___ EXCERPTED PASSAGE

Several years ago, my husband and I purchased a home. This meant getting a mortgage, as it does for most people. But, the catch was: we were (and are) both self-employed. Unfortunately, this makes getting a mortgage a little more complicated because we don't have the traditional proof of income—a W2—that most mortgage companies want to see.

When you're self-employed, you can't show that an employer will pay you steady wages. You need to show your business generates sufficient income. This can be a problem for a couple of reasons, including the fact that lenders consider your income after deductions, and business owners tend to have more deductions than traditional employees.

We learned a lot about the process and requirements and were ultimately able to get approved for a loan. If you're also self-employed and are thinking about applying for a mortgage, here are a few of the key things you'll need to know.

The bank will want to see a lot of paperwork

Applying for a mortgage always takes a lot of paperwork, especially when you are self-employed. In particular, the bank will likely want to see several years of your tax returns to better understand the income your business is earning.

If your business is organized as a separate entity, such as an S corp or a C corp, you'll likely need to provide business tax returns too. This means getting even more documents together.

We had to provide two years of both business and personal returns, along with copies of our personal bank statements for the past several months.

The bank may not count all your income

Because many self-employed people have irregular income, as opposed to just earning the same salary every month, it can be harder for lenders to determine the income to use when calculating your debt-to-income ratio. Your debt-to-income ratio is the amount of debt you have, relative to income. If it's too high, you can't qualify for a mortgage loan.

When we applied for a mortgage, lenders did not count all of the income from both of our businesses, as I had experienced an increase in income shortly before we applied for our loan. Lenders were only willing to consider income we could prove we had earned for two years.

For example, say you had a business that earned $60,000 in 2016 and $100,000 in 2017 and you were applying for a mortgage in 2018. Lenders likely would count your income as $60,000, not as $100,000, because you don't have two years of documented proof that you earn that much.

The bank considers income after deductions

Another big problem for many business owners is that many business owners deduct as many business expenses as possible from their income, because doing so reduces their taxable income so they pay less in taxes.

______
___ DATA ENTRIES

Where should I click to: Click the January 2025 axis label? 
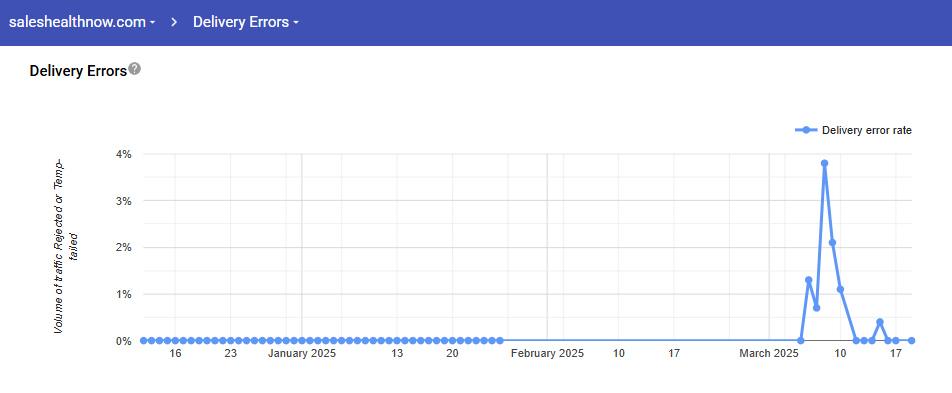[x=302, y=354]
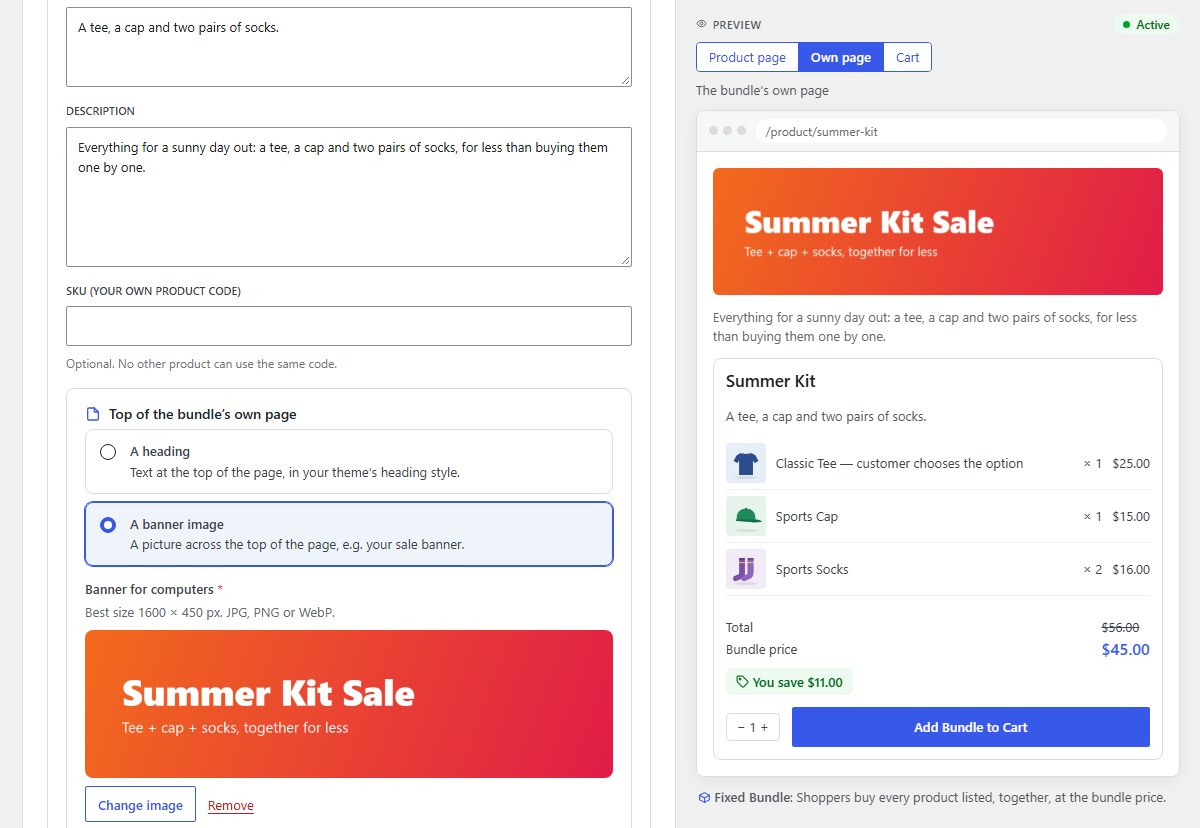Image resolution: width=1200 pixels, height=828 pixels.
Task: Click the cube icon next to Fixed Bundle
Action: tap(704, 798)
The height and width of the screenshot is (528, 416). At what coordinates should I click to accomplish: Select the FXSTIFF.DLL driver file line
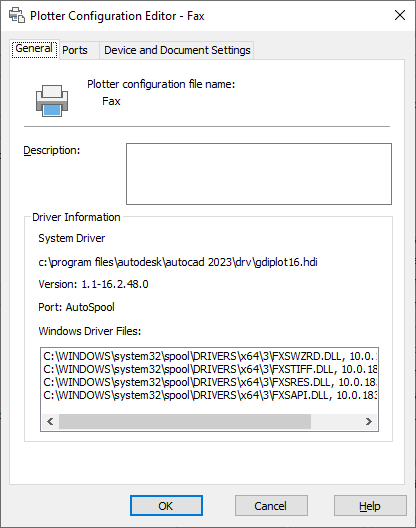click(x=210, y=369)
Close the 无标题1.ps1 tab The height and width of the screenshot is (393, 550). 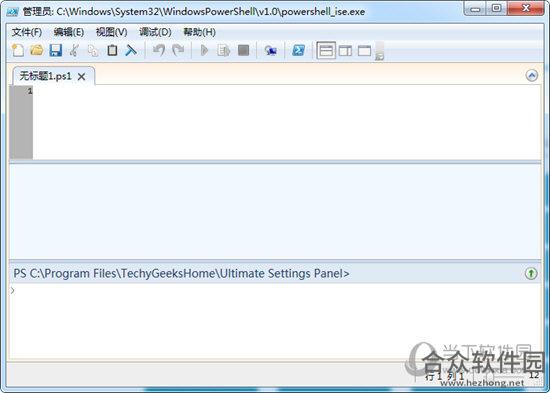81,76
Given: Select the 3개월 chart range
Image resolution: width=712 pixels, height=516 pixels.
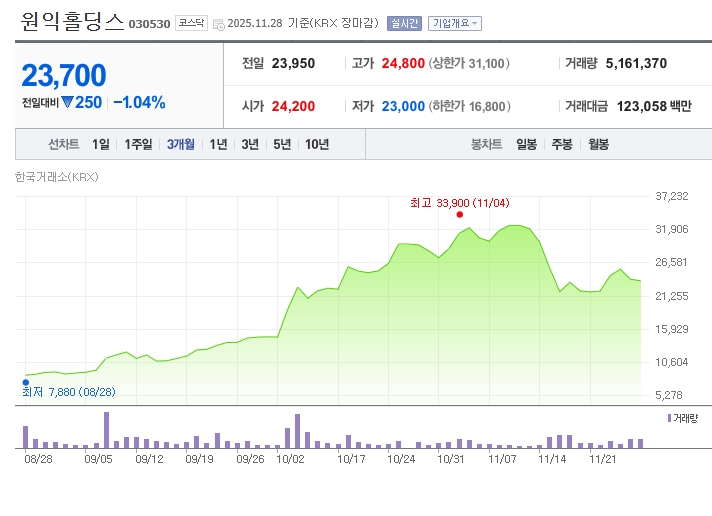Looking at the screenshot, I should (181, 144).
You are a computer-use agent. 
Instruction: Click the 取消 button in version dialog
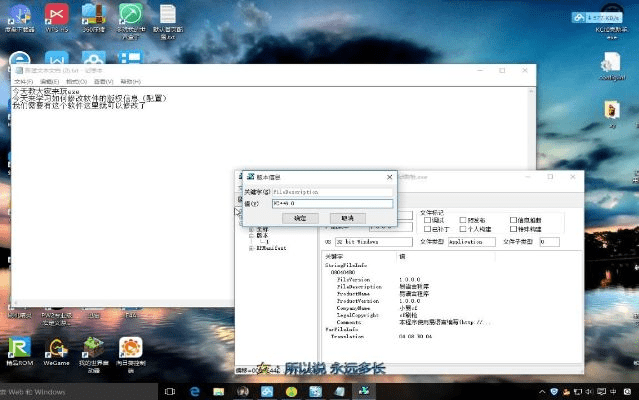(x=347, y=217)
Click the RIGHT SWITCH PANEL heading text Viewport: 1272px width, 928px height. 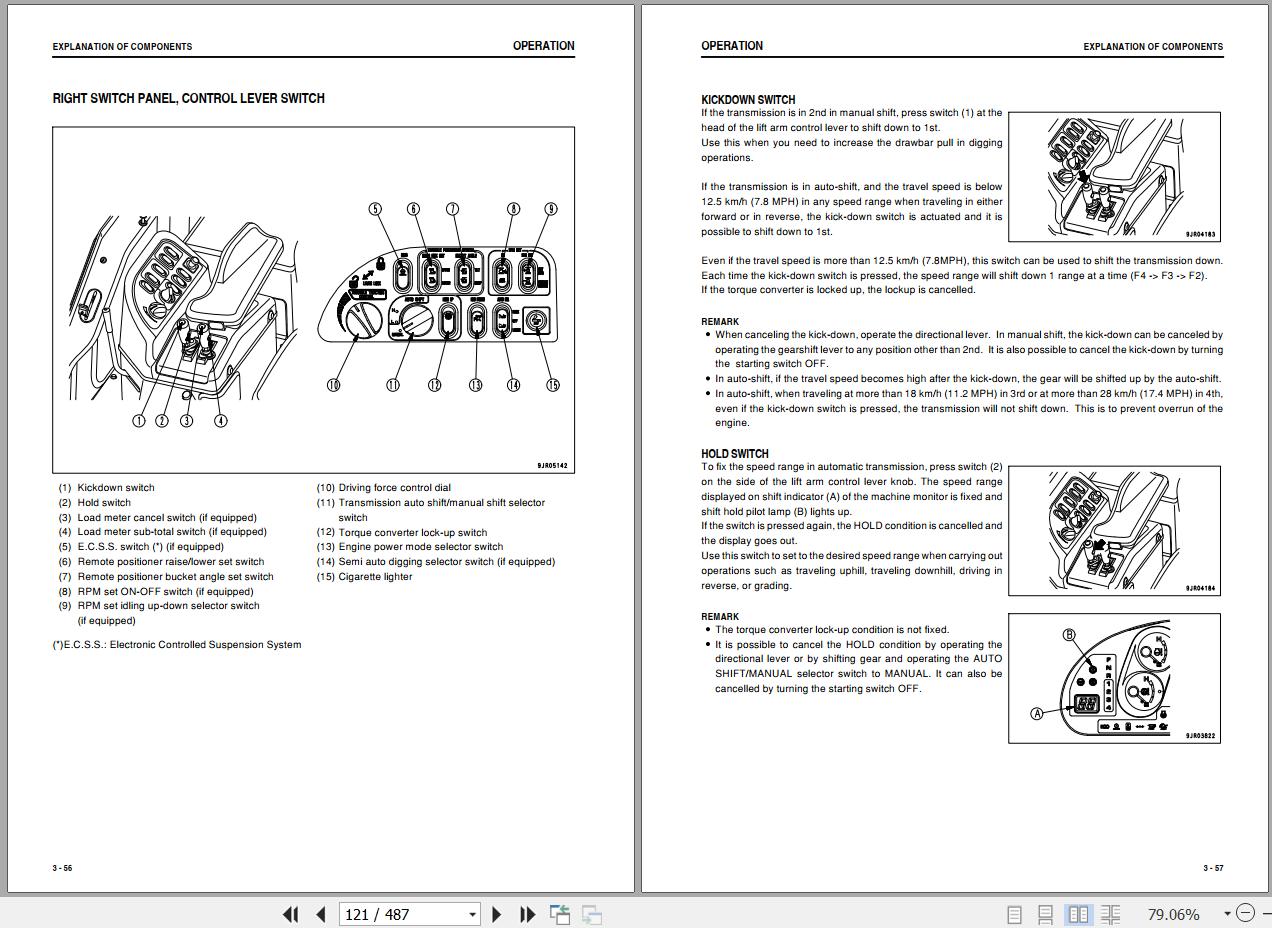coord(188,98)
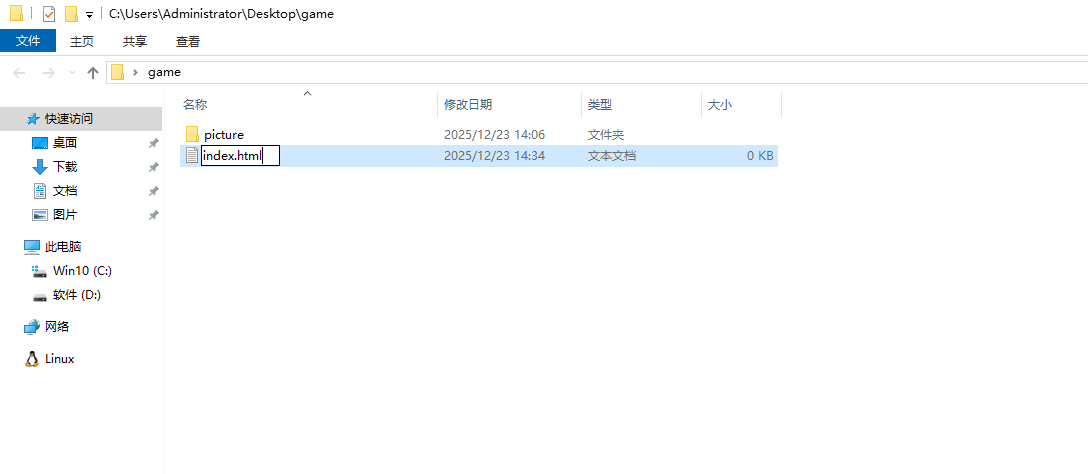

______

▶ [EXERCISES]
A) Copy the listing word for word, starting at its first line and ending at the line that contains "click(x=210, y=369)", and leave the pictures out.
B) Carry on the passage about getting a mortgage while self-employed from the point where it stops.

▶ [RESULTS]
A)
Where should I click to: Click the January 2025 axis label? 
[x=302, y=354]
Image resolution: width=1200 pixels, height=828 pixels.
Task: Click the cube icon next to Fixed Bundle
Action: tap(704, 798)
The height and width of the screenshot is (528, 416). At what coordinates should I click to accomplish: Select the FXSTIFF.DLL driver file line
click(x=210, y=369)

B)
The problem is, by reducing taxable income, they reduce the income that counts for determining if they can qualify for a mortgage. You'll need to consider this issue in the year or two before applying for your mortgage to make sure you don't reduce your income so low that you can't qualify for a loan to buy a home.

Moving around money before closing can cause problems

In the time leading up to your loan closing, it's also important that you try to avoid making any big changes in either your business or personal accounts.

Shortly before we closed on our loan, my husband's company paid out some money to him so we could use the funds as our down payment (because we have S corps, this was called a distribution). This raised red flags with the bank, which became concerned about how the distribution of funds would affect ongoing business operations.

We ended up having to get a letter signed by my husband's accountant indicating that the payout was customary and wouldn't affect the company's ability to produce income in the future.

To avoid this, it's important not to make any big changes to your finances in the time leading up to closing on your loan. This means your business shouldn't move money into your personal account, and neither you nor your business should take out a lot of new debt.

Getting a mortgage is possible—but complicated

If you're self employed and have two years of proof that you or your business earns a good income, getting a mortgage is definitely possible. Just be aware that it may take a little more time, the paperwork requirements may be a little more onerous, and you may not get credit for all the income you earn when determining how much you can borrow.

If you're prepared for all that going in, you'll avoid unpleasant surprises and will be ready with what the bank needs to give you your loan to buy or build the home of your dreams.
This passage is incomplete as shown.